Making Data from Data with dplyr::Mutate

There are many occasions when a column of data needs to be created from an already existing column for ease of data manipulation. For example, perhaps you have a body of text as a pathology report and you want to extract all the reports where the diagnosis is dysplasia. You could just subset the data using grepl so that you only get the reports that mention this word…but what if the data needs to be cleaned prior to subsetting like excluding reports where the diagnosis is normal but the phrase ‘No evidence of dysplasia’ is present. Or perhaps there are other manipulations needed prior to subsetting.

This is where data accordionisation is useful. This simply means the creation of data from (usually) a column into another column in the same dataframe.

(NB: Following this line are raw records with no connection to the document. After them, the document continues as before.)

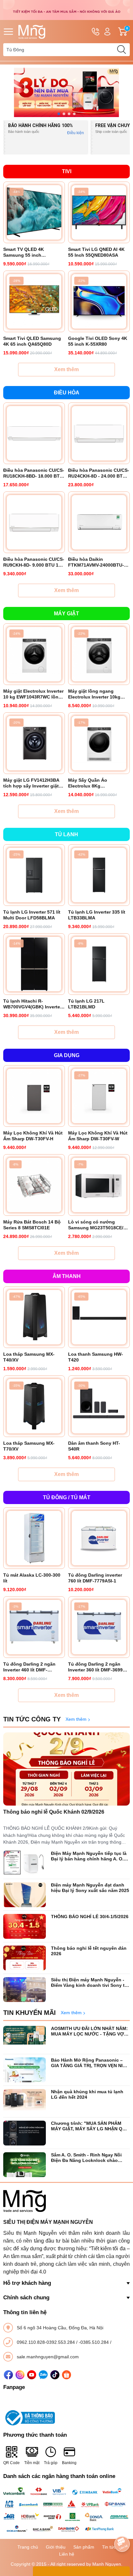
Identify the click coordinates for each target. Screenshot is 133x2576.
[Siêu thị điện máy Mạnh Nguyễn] (66, 9)
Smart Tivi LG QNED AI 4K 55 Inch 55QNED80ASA (96, 252)
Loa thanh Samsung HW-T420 (95, 1357)
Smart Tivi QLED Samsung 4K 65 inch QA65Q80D (32, 341)
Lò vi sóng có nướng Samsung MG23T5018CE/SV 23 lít (98, 1225)
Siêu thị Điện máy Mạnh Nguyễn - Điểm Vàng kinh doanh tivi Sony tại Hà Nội (89, 1982)
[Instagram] (20, 2375)
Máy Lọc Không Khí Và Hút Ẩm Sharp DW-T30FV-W (98, 1135)
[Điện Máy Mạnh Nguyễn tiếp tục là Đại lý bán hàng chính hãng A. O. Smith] (24, 1863)
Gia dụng (66, 1055)
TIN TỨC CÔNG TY (32, 1719)
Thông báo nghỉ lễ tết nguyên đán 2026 (89, 1951)
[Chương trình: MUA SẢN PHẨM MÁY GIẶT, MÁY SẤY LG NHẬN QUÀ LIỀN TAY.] (24, 2133)
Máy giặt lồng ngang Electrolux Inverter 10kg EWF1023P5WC (94, 694)
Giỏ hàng (128, 31)
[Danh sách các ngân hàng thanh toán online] (66, 2509)
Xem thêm (66, 369)
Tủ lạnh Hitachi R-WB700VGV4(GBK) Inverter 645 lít (32, 1004)
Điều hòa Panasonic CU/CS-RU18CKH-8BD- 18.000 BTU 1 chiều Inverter (33, 473)
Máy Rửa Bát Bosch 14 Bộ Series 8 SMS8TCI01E (32, 1224)
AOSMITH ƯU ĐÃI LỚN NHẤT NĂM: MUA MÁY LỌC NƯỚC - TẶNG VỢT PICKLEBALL (89, 2031)
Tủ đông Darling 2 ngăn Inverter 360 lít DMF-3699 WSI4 (95, 1667)
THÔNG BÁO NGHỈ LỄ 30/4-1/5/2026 (89, 1916)
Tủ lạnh (66, 834)
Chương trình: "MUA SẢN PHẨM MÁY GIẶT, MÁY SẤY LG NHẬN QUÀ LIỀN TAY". (90, 2126)
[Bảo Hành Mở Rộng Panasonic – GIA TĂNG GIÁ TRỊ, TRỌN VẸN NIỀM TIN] (24, 2069)
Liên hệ (66, 2554)
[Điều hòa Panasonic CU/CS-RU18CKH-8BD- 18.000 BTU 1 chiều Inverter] (34, 433)
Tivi (66, 171)
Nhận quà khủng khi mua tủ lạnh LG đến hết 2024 (87, 2094)
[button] (58, 114)
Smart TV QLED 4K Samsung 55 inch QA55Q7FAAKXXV (23, 252)
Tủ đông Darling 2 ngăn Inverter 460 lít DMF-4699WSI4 (29, 1667)
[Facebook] (8, 2375)
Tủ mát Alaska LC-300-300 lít (31, 1577)
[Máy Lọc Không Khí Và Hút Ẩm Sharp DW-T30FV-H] (34, 1096)
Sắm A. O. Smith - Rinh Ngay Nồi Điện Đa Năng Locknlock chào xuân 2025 (86, 2157)
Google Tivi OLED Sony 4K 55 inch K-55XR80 (97, 341)
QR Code (11, 2463)
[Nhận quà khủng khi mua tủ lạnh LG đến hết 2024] (24, 2101)
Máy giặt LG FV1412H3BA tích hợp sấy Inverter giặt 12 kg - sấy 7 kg (31, 783)
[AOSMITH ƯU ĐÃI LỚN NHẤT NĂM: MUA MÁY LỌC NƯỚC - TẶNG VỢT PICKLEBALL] (24, 2038)
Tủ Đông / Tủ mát (66, 1497)
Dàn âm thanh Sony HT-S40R (94, 1446)
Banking (69, 2463)
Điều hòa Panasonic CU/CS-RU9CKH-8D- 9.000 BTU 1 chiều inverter (33, 562)
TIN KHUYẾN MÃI (29, 2012)
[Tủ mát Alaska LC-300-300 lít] (34, 1538)
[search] (121, 50)
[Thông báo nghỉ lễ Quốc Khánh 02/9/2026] (66, 1769)
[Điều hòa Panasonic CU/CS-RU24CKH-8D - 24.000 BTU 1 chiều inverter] (99, 433)
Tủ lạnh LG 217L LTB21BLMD (86, 1003)
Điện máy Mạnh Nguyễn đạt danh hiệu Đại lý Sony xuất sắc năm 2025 (90, 1887)
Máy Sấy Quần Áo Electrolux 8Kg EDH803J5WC (87, 783)
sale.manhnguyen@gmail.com (48, 2356)
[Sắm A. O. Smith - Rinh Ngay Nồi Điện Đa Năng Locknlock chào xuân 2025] (24, 2164)
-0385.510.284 (94, 2342)
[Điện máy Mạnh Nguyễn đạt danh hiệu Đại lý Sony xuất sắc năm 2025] (24, 1894)
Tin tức (109, 2547)
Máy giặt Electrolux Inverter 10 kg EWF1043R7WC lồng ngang (33, 694)
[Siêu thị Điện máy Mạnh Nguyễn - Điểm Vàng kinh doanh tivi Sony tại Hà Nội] (24, 1989)
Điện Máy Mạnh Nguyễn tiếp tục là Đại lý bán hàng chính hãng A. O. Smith (89, 1856)
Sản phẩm (83, 2547)
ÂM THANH (67, 1276)
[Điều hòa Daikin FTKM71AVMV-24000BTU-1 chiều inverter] (99, 522)
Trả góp (50, 2463)
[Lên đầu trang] (122, 2526)
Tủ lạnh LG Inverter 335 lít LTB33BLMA (96, 914)
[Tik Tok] (55, 2375)
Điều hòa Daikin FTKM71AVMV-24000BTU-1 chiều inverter (97, 562)
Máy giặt (66, 613)
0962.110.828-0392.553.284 (46, 2342)
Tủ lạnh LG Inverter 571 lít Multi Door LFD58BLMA (31, 914)
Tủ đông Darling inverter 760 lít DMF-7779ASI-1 (95, 1577)
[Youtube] (31, 2375)
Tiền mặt (31, 2463)
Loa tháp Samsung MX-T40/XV (29, 1357)
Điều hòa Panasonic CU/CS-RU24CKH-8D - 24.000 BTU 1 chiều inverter (99, 473)
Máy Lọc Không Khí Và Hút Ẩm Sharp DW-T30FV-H (33, 1135)
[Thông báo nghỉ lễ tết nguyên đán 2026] (24, 1958)
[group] (66, 92)
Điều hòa (66, 392)
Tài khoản (107, 31)
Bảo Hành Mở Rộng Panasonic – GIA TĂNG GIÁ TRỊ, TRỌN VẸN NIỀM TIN (90, 2062)
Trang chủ (27, 2547)
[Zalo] (43, 2375)
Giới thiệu (56, 2547)
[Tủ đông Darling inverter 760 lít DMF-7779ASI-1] (99, 1538)
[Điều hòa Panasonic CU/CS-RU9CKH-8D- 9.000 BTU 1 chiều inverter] (34, 522)
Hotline (95, 31)
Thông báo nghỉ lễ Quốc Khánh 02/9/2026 (53, 1812)
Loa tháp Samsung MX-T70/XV (29, 1446)
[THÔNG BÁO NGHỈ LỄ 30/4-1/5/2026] (24, 1926)
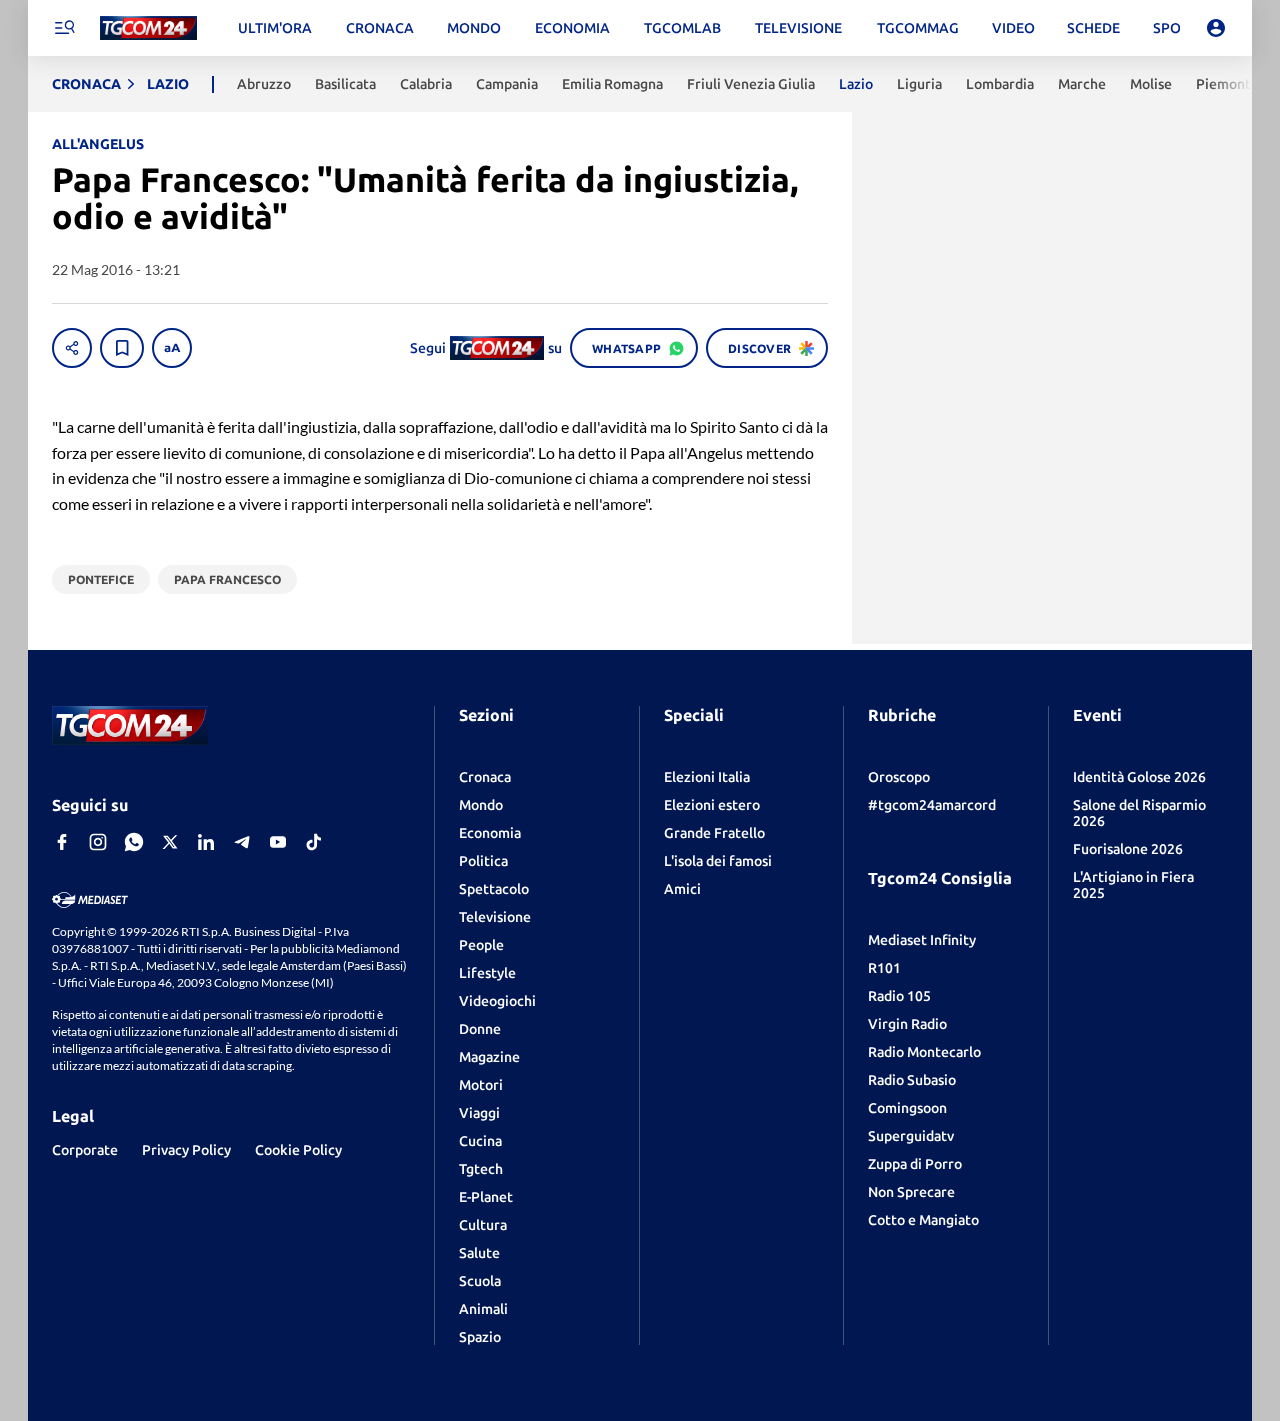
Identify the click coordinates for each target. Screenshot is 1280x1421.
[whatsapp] (134, 842)
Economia (490, 833)
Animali (483, 1309)
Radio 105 (899, 996)
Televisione (495, 917)
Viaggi (479, 1113)
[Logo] (148, 28)
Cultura (483, 1225)
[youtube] (278, 842)
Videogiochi (497, 1001)
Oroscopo (899, 777)
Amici (682, 889)
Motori (481, 1085)
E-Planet (486, 1197)
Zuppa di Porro (915, 1164)
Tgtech (481, 1169)
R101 (884, 968)
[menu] (64, 28)
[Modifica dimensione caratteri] (172, 348)
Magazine (489, 1057)
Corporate (85, 1150)
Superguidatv (911, 1136)
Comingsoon (907, 1108)
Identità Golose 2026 (1139, 777)
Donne (480, 1029)
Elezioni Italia (707, 777)
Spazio (480, 1337)
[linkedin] (206, 842)
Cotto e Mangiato (923, 1220)
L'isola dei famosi (718, 861)
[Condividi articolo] (72, 348)
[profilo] (1216, 28)
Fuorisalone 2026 (1128, 849)
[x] (170, 842)
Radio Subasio (912, 1080)
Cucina (480, 1141)
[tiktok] (314, 842)
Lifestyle (487, 973)
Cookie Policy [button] (298, 1150)
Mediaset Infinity (922, 940)
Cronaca (485, 777)
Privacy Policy (186, 1150)
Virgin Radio (907, 1024)
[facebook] (62, 842)
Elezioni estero (712, 805)
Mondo (481, 805)
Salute (479, 1253)
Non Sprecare (911, 1192)
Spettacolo (494, 889)
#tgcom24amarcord (932, 805)
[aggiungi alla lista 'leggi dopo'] (122, 348)
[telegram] (242, 842)
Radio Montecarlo (924, 1052)
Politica (483, 861)
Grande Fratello (714, 833)
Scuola (480, 1281)
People (481, 945)
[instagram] (98, 842)
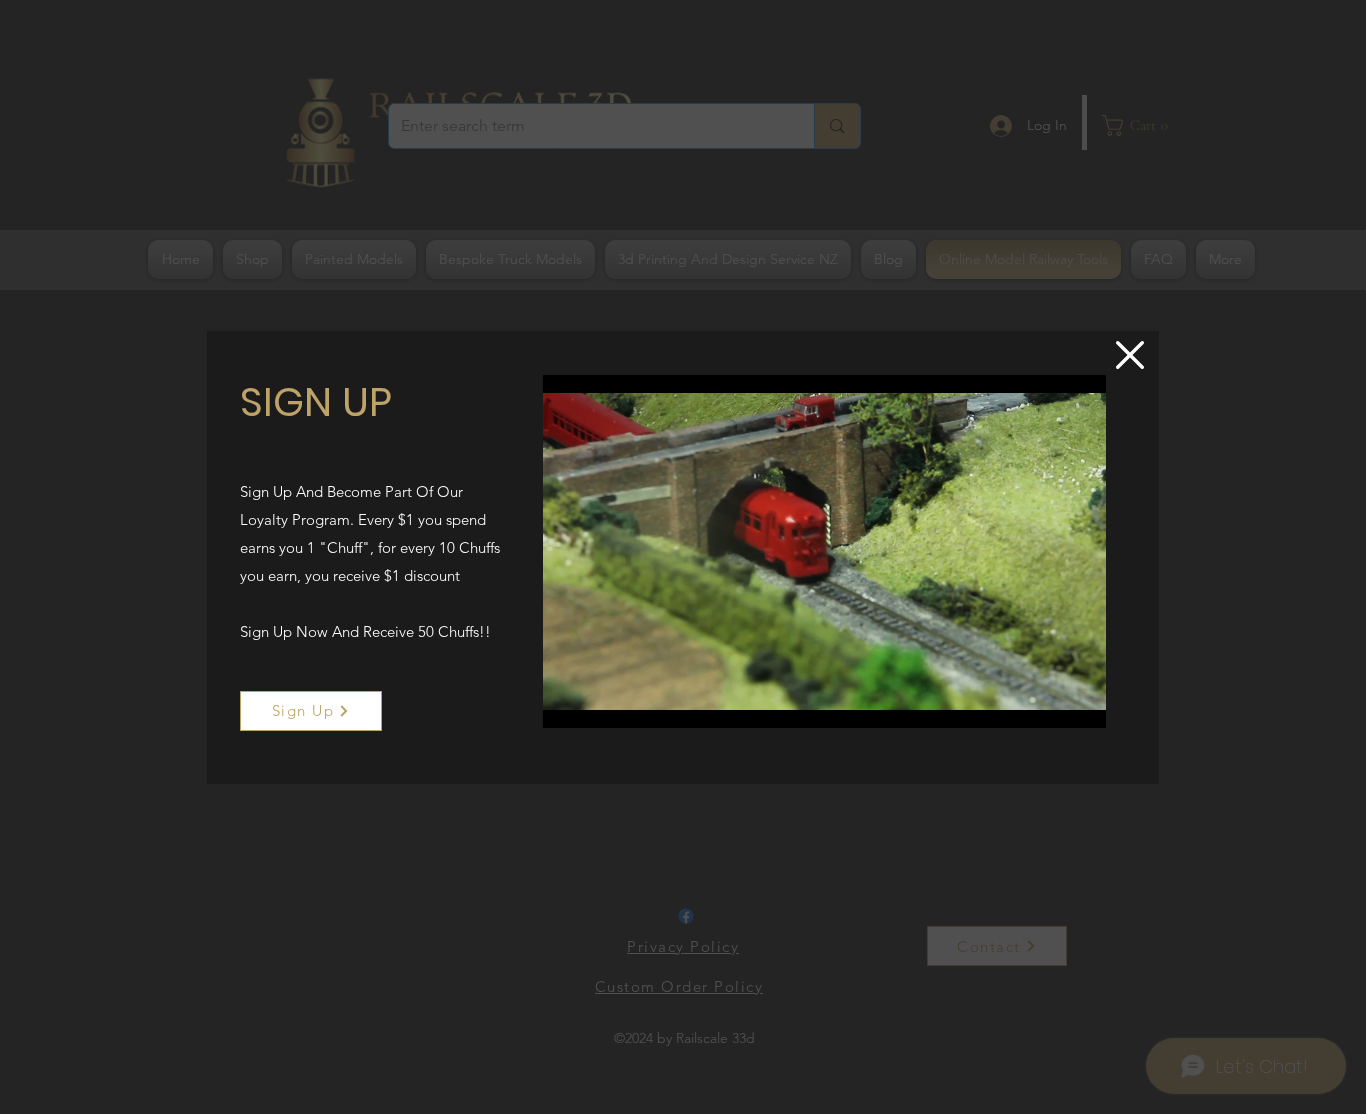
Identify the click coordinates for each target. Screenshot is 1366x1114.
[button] (1130, 355)
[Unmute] (603, 701)
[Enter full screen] (1079, 701)
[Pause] (569, 701)
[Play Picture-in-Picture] (1045, 701)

The neatest way to do this is with the mutate function from the ‘dplyr’ package which is devoted to this. There are also other ways which I will demonstrate at the end.

The input data here will be an endoscopy data set:

Age<-sample(1:100, 130, replace=TRUE)
Dx<-sample(c("NDBE","LGD","HGD","IMC"), 130, replace = TRUE)
TimeOfEndoscopy<-sample(1:60, 130, replace=TRUE)


EMRdf<-data.frame(Age,Dx,TimeOfEndoscopy,stringsAsFactors=F)

Perhaps you need to calculate the number of hours spent doing each endoscopy rather than the number of minutes

EMRdftbb<-EMRdf%>%mutate(TimeOfEndoscopy/60)
#Just show the top 20 results
kable(head(EMRdftbb,20))

Age	Dx	TimeOfEndoscopy	TimeOfEndoscopy/60
64	LGD	40	0.6666667
17	HGD	60	1.0000000
96	IMC	43	0.7166667
41	LGD	13	0.2166667
15	NDBE	5	0.0833333
61	NDBE	13	0.2166667
10	HGD	41	0.6833333
28	LGD	42	0.7000000
79	NDBE	60	1.0000000
27	LGD	27	0.4500000
2	IMC	5	0.0833333
99	IMC	8	0.1333333
22	LGD	42	0.7000000
38	NDBE	3	0.0500000
37	HGD	2	0.0333333
64	LGD	15	0.2500000
51	LGD	14	0.2333333
71	NDBE	33	0.5500000
55	HGD	17	0.2833333
76	IMC	10	0.1666667

That is useful but what if you want to classify the amount of time spent doing each endoscopy as follows: <0.4 hours is too little time and >0.4 hours is too long.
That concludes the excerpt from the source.